Is it a violation of the public honor, faith and credit of the Territory to say that the collecting officer must be clothed with the authority of the law before he lays his hands upon the property of the citizen? Is it a disregard of the public honor, faith and credit of these people to say that it is the duty of the courts of this Territory to permit the public officers to collect only such tax as the law has said they may demand? Is the giving effect to the enactments of the legislature a departure from the *Page 530 public honor, faith and credit? It seems to me the public honor, faith and credit can as well be maintained by the courts being guided by the law's ancient, time-honored and respected land-marks, and saying every official exaction must be based upon authority first given, as by saying that although the imposition may be illegal, unauthorized and void, yet it must be enforced to uphold the public honor, faith and credit. Let us enforce the law as it is plainly written for us, and no perverted sentiment of public honor, faith and credit, urged by those who have been their first violators, will ever makeJusticia blush because of what we have written.
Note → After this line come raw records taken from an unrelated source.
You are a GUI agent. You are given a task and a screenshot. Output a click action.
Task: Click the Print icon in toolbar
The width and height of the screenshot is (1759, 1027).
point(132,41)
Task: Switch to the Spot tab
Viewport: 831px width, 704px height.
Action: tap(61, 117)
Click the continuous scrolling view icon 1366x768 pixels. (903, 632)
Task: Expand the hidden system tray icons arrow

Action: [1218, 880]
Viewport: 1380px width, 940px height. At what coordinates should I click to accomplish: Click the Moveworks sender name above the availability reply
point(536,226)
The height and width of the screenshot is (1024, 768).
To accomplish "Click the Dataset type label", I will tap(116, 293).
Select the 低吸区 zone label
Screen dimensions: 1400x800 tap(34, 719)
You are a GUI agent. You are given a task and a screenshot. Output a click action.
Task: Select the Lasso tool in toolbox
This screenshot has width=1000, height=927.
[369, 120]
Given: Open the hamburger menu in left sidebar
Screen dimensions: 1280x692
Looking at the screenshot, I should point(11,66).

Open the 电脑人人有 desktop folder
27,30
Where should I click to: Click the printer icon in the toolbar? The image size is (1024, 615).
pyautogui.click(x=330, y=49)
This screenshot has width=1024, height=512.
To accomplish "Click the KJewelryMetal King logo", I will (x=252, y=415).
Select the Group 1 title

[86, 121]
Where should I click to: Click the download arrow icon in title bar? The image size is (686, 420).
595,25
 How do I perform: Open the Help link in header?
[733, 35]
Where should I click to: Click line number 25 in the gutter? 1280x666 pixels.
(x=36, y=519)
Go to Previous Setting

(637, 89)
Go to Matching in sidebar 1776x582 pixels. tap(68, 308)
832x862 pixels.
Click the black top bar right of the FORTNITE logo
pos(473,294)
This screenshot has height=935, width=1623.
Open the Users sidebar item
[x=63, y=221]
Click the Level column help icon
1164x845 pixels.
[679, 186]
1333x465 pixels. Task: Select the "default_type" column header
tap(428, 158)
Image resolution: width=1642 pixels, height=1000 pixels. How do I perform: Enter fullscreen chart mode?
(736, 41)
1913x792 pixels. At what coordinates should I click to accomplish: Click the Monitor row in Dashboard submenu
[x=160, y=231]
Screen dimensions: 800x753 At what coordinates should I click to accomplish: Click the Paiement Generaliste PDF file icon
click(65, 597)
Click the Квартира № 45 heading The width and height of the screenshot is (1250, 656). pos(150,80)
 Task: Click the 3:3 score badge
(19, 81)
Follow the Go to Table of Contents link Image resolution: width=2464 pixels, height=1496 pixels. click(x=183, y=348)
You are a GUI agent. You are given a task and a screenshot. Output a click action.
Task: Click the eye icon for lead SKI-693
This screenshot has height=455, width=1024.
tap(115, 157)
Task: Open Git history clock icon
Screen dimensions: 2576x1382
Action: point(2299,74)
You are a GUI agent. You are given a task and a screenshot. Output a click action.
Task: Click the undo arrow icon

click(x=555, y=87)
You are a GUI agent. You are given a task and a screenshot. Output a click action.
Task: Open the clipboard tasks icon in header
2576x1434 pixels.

A kindred argument was answered by the supreme court of the United States, in the case of Lake County v. Rollins,
"But, should it work hardship to individuals, that by no means warrants the violation of a plain and emphatic provision of the constitution. The liberty of the citizen, and his security in all his rights, in a large degree depend upon a rigid adherence to the provisions of the constitution and laws, and their faithful performance. If courts, to avoid hardships, may disregard and refuse to enforce their provisions, then the security of the citizen is imperiled. Then the will, it may be the unbridled will, of the judge, would usurp the place of the constitution and laws, and the violation of one provision is liable to speedily become a precedent for another, perhaps more flagrant, until all constitutional and legal barriers are destroyed, and none are secure in their rights. Nor are we justified in resorting to strained construction or astute interpretation, to avoid the intention of the framers of the constitution, or the statutes adopted under it, even to relieve against individual or local hardships. If unwise or hard in their operation, the power that adopted *Page 531 can repeal or amend, and remove the inconvenience. The power to do so has been wisely withheld from the courts, their functions only being to enforce the laws as they find them enacted."